DIRECTIVE
Extract each line of the records below that contains the string "building", copying those lines in full.

*** RECORDS FOR THIS EXERCISE ***

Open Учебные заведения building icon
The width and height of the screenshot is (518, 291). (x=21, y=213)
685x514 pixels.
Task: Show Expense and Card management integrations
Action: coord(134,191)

***

OUTPUT OF THE EXERCISE
Open Учебные заведения building icon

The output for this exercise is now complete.